Work to complete:
Give exactly the lines from the one that contains "Task: Select the Database name input box" through the end of the entries below, both included; the pictures stay out.
─── Records shown ───
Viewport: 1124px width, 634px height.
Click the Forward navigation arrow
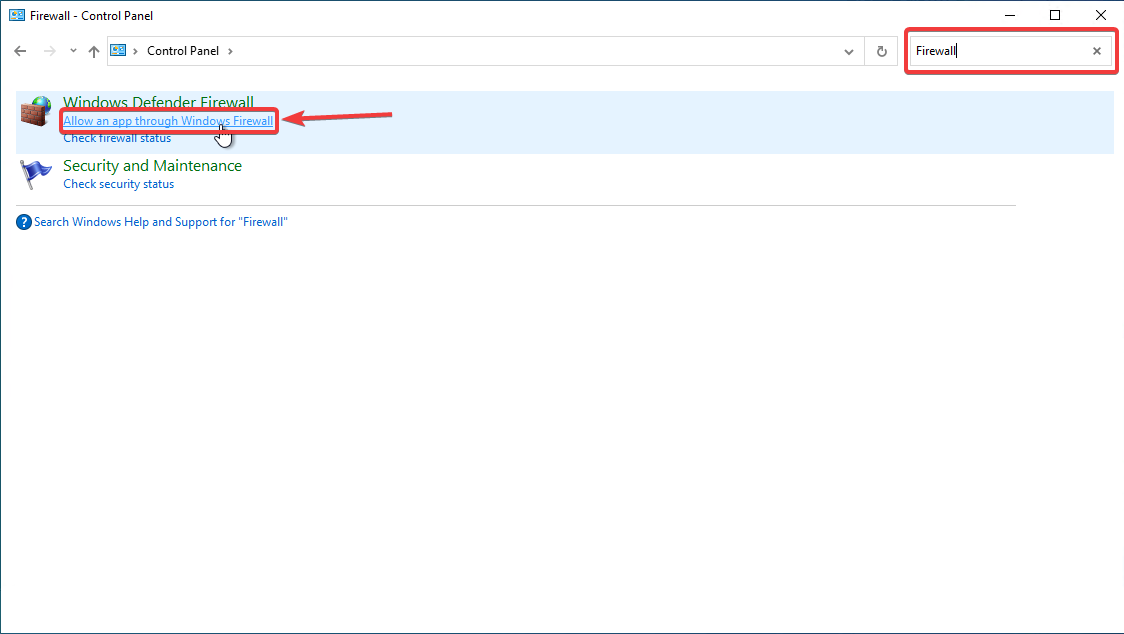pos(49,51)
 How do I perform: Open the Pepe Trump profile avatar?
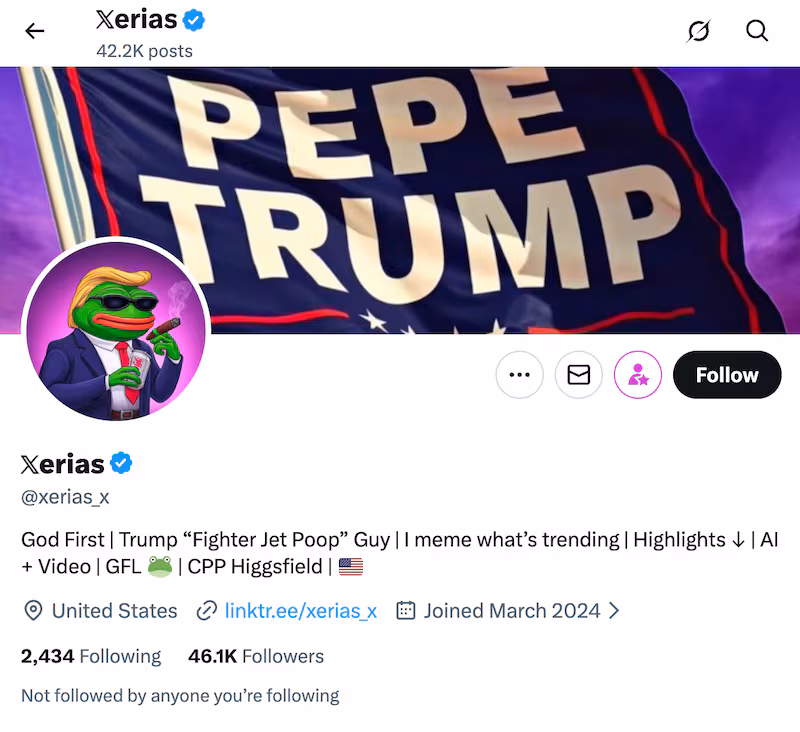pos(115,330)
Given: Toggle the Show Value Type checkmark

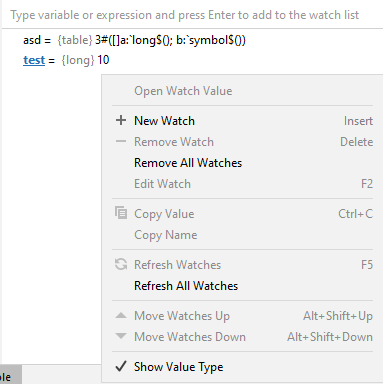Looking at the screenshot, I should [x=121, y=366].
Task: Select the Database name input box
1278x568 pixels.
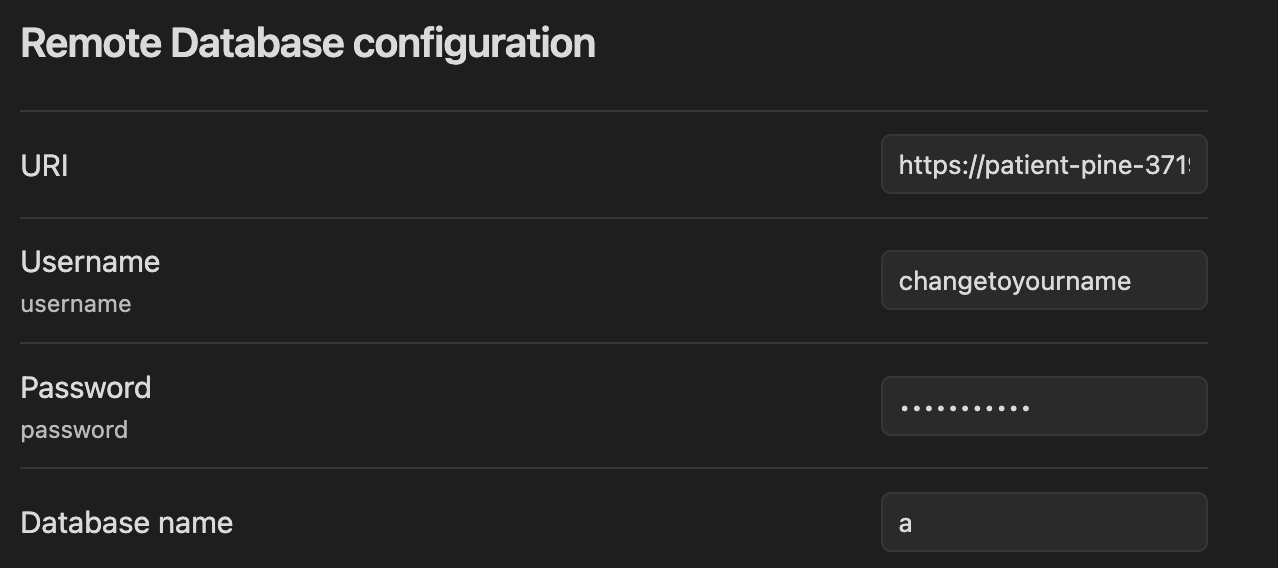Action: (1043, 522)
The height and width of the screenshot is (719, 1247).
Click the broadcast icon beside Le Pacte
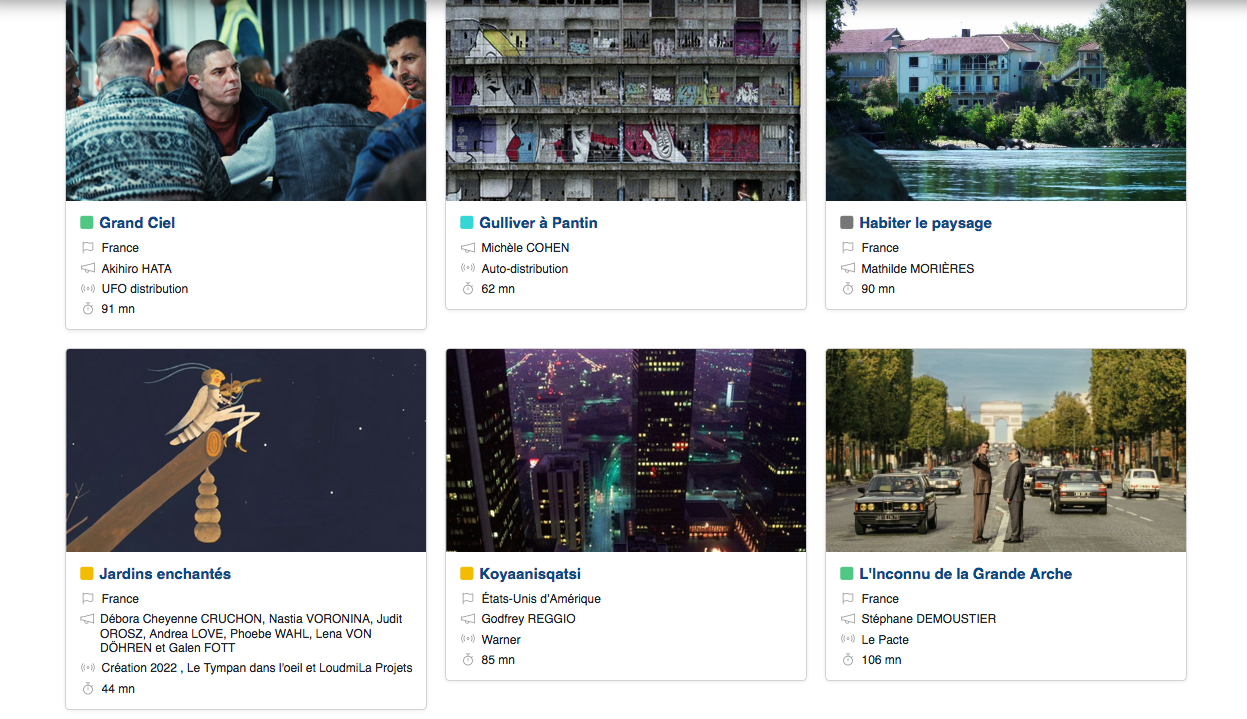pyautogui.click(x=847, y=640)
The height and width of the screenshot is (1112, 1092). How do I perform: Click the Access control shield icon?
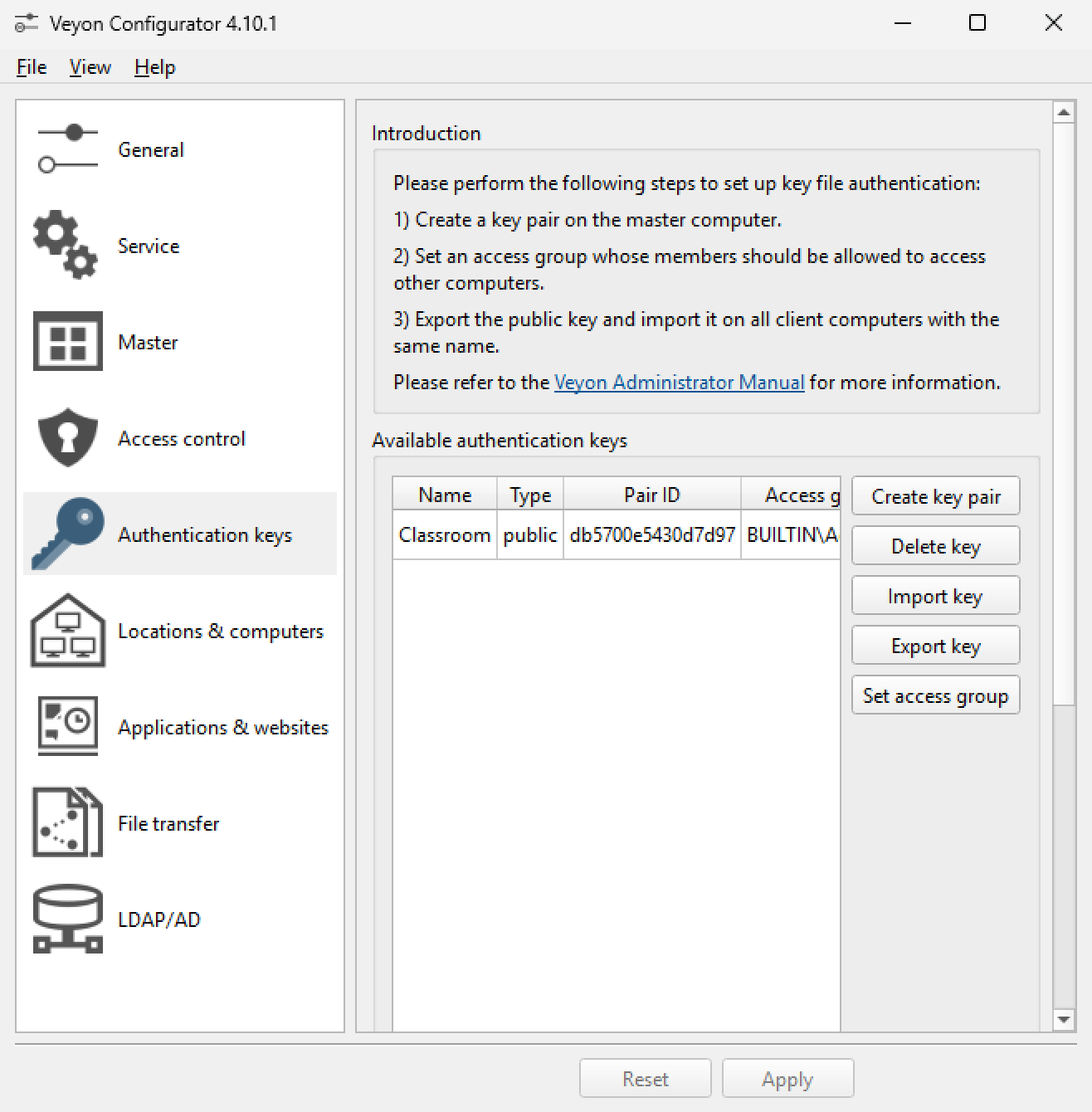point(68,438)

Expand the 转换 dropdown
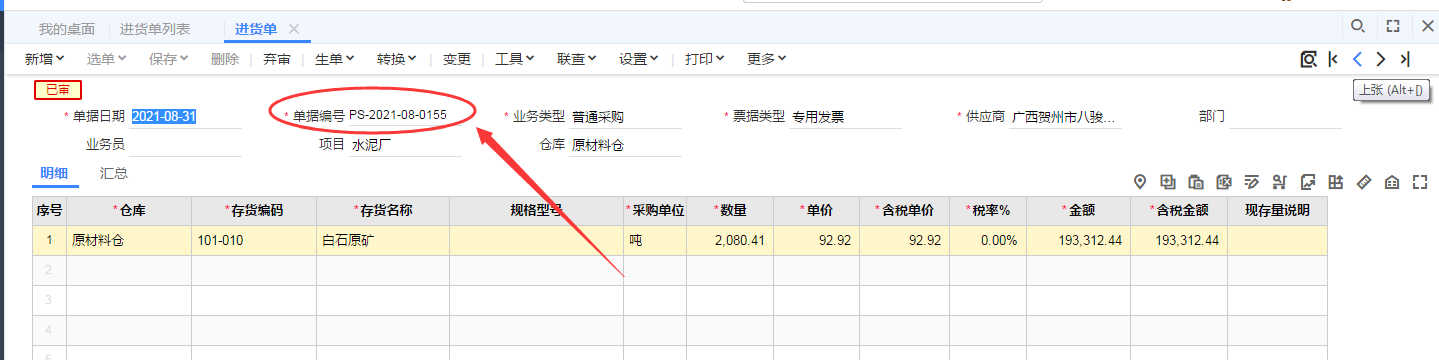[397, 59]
───
Task solution:
Task: Select the Database name input box
1278x568 pixels.
Action: (1043, 522)
The height and width of the screenshot is (719, 1247).
Click the broadcast icon beside Le Pacte
pyautogui.click(x=847, y=640)
The height and width of the screenshot is (1112, 1092). How do I perform: Click the Access control shield icon?
point(68,438)

Expand the 转换 dropdown
[397, 59]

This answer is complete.